Mas assim somos nós: temos medo de ir levantar as nossas análises, não venham a revelar que temos cancro. Não abrimos o envelope. Receamos o sangue como quem foge duma cartomante. O sangue torna-se uma espécie de traidor. Porém, o que está lá, está lá, não depende da nossa vontade ou capricho. O sangue é uma condição.
Do mesmo modo, podemos não estar a tomar a devida atenção ao que está gravado na memória deste rio, embora recordemos, de forma baça, eventos de antes de termos nascido, escritos ou segredados por outrem. Talvez, um destes dias, haja um marcador químico para a anamnese.

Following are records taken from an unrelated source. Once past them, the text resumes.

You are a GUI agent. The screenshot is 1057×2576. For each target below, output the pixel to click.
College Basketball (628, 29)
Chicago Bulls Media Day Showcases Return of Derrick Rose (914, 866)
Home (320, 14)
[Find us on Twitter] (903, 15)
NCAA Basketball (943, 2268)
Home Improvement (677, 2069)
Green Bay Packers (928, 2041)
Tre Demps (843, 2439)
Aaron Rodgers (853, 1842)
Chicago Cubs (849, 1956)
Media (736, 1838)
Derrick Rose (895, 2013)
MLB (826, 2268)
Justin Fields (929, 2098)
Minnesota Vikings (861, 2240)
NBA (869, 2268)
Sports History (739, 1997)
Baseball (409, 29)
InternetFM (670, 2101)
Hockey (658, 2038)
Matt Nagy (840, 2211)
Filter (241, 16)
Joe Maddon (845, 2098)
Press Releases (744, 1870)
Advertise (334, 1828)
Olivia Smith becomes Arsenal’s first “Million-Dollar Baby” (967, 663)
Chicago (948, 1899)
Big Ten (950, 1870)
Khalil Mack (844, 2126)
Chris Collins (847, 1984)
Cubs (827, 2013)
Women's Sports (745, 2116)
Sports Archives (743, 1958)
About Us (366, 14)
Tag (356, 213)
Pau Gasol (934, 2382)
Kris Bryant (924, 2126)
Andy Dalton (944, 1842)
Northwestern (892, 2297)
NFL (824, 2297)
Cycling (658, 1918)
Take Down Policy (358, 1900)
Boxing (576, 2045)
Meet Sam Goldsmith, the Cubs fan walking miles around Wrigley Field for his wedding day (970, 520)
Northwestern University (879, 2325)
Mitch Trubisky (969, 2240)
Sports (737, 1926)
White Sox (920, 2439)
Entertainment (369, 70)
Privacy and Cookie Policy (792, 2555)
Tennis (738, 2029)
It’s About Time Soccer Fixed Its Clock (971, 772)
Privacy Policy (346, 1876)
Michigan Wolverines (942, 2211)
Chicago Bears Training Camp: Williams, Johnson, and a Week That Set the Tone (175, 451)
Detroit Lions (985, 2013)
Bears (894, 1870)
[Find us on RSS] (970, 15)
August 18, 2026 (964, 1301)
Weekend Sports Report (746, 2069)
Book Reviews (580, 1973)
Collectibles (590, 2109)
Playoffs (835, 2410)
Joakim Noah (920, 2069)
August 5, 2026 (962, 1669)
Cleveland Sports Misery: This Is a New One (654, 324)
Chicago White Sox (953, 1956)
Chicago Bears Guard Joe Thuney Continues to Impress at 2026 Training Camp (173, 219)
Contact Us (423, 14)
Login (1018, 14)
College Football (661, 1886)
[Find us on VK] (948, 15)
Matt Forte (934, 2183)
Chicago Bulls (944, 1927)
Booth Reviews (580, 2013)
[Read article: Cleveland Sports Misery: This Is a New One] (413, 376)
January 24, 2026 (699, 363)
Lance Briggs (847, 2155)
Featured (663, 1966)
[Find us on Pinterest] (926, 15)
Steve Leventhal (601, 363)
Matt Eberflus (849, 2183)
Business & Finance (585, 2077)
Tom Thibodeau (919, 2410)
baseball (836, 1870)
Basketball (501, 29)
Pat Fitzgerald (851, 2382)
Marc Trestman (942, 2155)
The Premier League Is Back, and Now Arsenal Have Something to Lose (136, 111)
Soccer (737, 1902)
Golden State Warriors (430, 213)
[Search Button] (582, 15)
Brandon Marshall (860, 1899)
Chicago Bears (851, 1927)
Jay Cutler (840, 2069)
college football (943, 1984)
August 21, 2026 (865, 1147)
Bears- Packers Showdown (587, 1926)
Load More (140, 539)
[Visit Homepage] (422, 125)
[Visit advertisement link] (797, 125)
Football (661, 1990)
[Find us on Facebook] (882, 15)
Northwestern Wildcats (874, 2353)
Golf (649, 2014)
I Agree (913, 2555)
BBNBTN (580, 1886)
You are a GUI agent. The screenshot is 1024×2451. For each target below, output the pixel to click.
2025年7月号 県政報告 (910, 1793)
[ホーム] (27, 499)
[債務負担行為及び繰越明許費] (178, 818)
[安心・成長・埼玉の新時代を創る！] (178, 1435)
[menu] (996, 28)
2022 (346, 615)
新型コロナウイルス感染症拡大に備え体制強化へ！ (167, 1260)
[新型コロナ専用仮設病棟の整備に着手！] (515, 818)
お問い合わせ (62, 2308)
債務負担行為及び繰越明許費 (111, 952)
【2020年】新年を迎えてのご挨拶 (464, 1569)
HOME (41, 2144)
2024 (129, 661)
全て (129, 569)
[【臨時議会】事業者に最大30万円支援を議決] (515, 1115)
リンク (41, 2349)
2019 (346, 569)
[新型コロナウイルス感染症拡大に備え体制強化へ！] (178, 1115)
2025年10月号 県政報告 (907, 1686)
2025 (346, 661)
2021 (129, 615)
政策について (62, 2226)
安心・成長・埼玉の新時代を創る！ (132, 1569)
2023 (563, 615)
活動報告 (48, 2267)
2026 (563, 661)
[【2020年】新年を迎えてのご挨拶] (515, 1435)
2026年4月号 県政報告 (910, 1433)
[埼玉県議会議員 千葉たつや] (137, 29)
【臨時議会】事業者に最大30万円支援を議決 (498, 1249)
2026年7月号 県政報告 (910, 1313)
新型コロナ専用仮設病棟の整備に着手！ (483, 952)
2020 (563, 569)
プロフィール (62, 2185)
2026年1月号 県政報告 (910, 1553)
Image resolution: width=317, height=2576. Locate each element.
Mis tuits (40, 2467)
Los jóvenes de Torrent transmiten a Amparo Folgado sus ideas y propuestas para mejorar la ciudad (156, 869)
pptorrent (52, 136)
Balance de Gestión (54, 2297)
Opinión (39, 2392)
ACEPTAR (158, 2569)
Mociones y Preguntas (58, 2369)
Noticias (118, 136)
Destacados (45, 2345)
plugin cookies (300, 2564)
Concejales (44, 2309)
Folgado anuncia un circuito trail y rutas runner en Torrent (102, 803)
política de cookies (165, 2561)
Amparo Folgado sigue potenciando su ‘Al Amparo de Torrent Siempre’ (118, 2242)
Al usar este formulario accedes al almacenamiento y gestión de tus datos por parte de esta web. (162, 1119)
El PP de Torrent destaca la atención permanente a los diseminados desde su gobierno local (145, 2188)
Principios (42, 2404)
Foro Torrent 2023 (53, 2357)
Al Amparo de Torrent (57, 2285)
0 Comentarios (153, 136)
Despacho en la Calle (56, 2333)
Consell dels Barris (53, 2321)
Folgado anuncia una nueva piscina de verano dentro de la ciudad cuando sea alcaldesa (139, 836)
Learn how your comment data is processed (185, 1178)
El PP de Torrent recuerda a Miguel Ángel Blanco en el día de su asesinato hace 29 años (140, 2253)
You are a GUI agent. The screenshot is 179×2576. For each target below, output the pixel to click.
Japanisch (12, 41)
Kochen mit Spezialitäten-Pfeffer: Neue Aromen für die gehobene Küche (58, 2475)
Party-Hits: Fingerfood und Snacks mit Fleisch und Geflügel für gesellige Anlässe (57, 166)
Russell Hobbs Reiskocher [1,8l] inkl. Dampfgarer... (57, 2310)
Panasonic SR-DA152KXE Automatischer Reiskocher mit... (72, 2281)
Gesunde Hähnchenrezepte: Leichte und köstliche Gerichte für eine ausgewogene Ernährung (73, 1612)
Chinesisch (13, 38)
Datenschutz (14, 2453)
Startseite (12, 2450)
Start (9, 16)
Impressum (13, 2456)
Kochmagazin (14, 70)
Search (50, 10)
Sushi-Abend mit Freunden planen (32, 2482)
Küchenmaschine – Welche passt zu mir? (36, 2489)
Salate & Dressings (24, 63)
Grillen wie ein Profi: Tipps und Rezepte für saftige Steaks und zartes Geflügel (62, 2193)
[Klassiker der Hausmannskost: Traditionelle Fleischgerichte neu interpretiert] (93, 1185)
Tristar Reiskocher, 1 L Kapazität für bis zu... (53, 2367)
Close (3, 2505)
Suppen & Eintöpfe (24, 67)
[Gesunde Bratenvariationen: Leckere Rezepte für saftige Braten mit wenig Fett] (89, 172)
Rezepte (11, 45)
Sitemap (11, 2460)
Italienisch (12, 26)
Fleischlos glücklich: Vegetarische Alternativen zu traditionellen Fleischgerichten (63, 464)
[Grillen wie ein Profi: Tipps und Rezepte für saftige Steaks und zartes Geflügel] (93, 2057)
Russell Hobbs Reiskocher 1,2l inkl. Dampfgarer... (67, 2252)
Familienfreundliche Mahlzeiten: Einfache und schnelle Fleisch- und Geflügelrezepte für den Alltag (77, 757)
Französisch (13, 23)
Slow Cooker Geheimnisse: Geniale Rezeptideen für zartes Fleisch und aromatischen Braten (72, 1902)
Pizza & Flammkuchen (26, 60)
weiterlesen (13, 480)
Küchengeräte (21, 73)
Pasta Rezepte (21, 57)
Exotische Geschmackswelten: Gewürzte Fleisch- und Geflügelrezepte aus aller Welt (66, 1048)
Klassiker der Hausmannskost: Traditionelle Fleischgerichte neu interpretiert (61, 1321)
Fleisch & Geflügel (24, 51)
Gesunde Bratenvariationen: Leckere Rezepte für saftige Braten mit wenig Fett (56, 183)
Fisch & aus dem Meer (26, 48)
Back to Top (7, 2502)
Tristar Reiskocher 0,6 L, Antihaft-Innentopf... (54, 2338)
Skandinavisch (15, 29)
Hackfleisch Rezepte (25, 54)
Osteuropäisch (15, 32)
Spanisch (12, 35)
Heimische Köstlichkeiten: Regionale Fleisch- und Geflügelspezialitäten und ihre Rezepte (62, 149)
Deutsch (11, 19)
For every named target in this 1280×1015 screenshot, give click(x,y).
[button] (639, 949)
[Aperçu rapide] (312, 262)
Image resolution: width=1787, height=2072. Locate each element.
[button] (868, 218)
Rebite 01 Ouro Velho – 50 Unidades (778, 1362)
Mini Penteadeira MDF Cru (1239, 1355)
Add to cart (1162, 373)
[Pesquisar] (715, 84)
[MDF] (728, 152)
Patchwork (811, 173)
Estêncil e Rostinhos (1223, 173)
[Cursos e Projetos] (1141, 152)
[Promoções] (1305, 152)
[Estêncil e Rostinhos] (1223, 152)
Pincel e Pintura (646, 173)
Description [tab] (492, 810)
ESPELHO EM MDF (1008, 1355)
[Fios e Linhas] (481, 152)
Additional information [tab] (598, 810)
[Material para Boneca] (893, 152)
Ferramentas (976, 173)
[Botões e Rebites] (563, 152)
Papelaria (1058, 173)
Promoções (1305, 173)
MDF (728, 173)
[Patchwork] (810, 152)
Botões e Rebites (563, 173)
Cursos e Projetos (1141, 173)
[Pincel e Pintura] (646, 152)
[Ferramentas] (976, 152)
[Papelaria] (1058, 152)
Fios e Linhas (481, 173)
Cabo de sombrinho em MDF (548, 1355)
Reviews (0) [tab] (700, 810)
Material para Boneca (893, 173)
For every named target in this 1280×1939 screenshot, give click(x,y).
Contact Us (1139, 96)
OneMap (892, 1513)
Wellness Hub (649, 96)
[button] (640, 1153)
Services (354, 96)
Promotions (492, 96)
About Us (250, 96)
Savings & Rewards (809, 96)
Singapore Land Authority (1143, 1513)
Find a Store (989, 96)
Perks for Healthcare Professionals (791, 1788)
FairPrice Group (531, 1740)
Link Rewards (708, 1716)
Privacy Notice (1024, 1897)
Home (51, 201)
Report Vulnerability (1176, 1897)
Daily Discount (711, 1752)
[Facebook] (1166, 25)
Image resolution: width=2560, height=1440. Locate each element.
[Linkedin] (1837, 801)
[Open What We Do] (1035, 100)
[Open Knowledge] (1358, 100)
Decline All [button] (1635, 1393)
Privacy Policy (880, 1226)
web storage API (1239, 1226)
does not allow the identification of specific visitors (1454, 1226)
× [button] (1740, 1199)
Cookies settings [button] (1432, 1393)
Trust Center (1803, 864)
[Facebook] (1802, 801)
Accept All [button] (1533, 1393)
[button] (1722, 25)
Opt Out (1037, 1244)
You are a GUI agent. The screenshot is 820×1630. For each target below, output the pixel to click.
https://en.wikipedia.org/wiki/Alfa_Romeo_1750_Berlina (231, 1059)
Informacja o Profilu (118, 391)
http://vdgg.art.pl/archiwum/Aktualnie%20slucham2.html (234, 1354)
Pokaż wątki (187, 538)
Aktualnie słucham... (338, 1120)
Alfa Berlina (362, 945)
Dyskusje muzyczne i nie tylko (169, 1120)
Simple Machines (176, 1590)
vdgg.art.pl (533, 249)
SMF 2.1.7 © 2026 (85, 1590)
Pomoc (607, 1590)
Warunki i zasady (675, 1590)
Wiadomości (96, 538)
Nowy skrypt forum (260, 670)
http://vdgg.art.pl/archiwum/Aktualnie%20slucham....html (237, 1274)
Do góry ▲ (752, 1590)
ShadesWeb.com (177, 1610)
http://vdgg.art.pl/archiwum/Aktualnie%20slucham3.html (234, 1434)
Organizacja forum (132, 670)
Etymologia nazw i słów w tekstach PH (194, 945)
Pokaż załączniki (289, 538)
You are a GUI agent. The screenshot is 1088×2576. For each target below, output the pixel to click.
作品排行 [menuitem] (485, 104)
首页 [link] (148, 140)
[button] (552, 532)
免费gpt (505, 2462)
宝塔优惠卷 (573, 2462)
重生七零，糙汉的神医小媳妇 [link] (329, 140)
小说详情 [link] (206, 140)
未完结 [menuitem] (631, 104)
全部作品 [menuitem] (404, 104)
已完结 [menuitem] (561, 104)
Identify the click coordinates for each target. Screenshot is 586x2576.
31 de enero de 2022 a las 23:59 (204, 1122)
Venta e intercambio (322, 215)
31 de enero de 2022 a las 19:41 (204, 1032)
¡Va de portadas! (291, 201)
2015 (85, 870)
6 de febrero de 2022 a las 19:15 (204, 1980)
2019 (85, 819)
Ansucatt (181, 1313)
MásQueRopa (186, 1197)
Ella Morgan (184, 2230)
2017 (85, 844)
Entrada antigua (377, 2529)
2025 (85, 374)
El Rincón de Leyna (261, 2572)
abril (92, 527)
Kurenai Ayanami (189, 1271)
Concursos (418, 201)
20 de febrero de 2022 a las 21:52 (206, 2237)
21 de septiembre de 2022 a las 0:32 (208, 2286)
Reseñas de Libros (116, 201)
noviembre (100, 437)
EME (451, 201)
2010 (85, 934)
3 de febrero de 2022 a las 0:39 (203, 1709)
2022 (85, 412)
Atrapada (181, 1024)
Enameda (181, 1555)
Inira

Tudo isto nos é absolutamente familiar, não há motivo para qualquer surpresa. Por exemplo: dizemos que a neta é a cópia viva da avó, que ela não chegou a conhecer, isto nos gostos e nos comportamentos, que não apenas na fisionomia – por vezes, aliás, sem a parecença fisionómica, como no caso de Absalão. Como os animais, que sabem o que fazer, por instinto, nós, por maioria de razão, deveríamos lembrar-nos do Paraíso.
O sangue pode ser dado. Também se pode doar um rim, mas fica-se sem ele, enquanto que o sangue que é dado volta a ser reposto. Lá vai ele circular dentro de outro corpo, provando ser um rio transcendente. Nunca chegou a ser nosso, vai permitir a vida de outro corpo, como veio permitir a nossa.